Temps de lecture : 3 min

 

THÉÂTRE & CO 

Avis de PrestaPlume ♥♥♥♥♥

Être fou ou ne pas l’être, telle est la question que l’on se pose au sortir de Ramsès II, une pièce tragi-comique qui se donne aux Bouffes Parisiens. La question est claire, les réponses sont troubles. Habitué des scénarios torturés, d’apparence sans queue ni tête, l’auteur Sébastien Thiéry s’est encore surpassé en empruntant au monde de l’absurde une situation hitchcockienne perturbante. Bon sang ! Mais qui est fou dans l’histoire ? Les personnages ? L’auteur ? Ou les spectateurs ahuris, sonnés, désorientés ? Ont-ils vraiment vu ce qu’ils ont vu ? Si oui, pourquoi les personnages font-ils semblant ? Y a-t-il vraiment manipulation ? La perversité qui se dévoile jusqu’à l’outrance est-elle réelle ? On raisonne, on se raisonne, on veut résister à la déraison. Mais le drame familial qui déclenche des émotions contradictoires, entre rires et horreur, arraisonne les évidences, brouille la lucidité, et finit par échouer votre raison sur une plage d’insondables perplexités. Un coup de génie !

Matthieu (Éric Elmosnino), le gendre, apparemment frappé soudainement de démence, assène une phrase au premier acte qui pourrait être la clé de cette histoire labyrinthique qui conduit droit au tombeau pharaonique : « Lexplication se trouve au commencement, pas à la fin ». Le début est pourtant limpide. Jean (François Berléand) et Élisabeth (Évelyne Buyle) sont un couple de notables qui vit retiré à la campagne. À la suite d’un grave accident de voiture, quatre ans plus tôt, Jean est condamné à se déplacer en fauteuil roulant. C’est un homme diminué qui a deux passions dans la vie : l’Égypte et sa fille Bénédicte (Élise Diamant). Pour fêter le retour de leur fille et leur gendre Matthieu qui reviennent justement du pays des pyramides, ils les ont invités à déjeuner. Seulement voilà, Matthieu arrive seul et son comportement inquiète les parents. Mais où est Bénédicte ? Que lui est-il arrivé ? Ils craignent pour sa vie. L’aveu tombe : il l’a assassinée… Mais Bénédicte surgit à ce moment-là. Confusion et renversement de la situation. Alors le trouble s’installe, s’incruste et ne lâche pas sa proie. Mais à quel jeu joue-t-on ?

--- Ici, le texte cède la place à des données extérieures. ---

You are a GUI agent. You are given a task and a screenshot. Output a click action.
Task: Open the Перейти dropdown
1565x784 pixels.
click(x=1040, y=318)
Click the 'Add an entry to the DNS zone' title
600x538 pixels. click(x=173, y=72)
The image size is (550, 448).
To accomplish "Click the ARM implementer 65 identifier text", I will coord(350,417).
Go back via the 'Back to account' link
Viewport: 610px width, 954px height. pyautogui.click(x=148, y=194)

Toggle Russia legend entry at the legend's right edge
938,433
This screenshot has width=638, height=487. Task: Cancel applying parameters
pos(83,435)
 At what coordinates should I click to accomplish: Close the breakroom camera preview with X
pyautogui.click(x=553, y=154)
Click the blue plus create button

L’histoire est vertigineuse, interstellaire. Elle se joue en trois actes qui montent crescendo jusqu’au point de rupture de la folie. Elle est servie par un décor somptueux de Jacques Gabel. Un haut plafond, un étage que dessert un escalier appareillé d’un siège électrique, et des murs qui s’animent sous le jeu des projections tout en ombres et mystères. Peu à peu, la maison isolée s’apparente à un mausolée où flottent des relents de malédiction dans ce lieu qui vient de recueillir une réplique du masque mortuaire de Ramsès II. La mise en scène de Stéphane Hillel est le vaisseau qui permet d’embarquer le public dans ce voyage de la sidération pure. Tout est réglé à l’aune de l’absurdité qui change les polarités du normal et de l’anormal, où l’intrigue peut s’épanouir et s’émanciper de toute logique. Mais le plus impressionnant, c’est la présence concomitante d’émotions contradictoires. L’auteur et le metteur en scène ont réussi un cocktail détonant, rarissime, qui a donné vie à des répliques provoquant le rire et la stupeur tout à la fois.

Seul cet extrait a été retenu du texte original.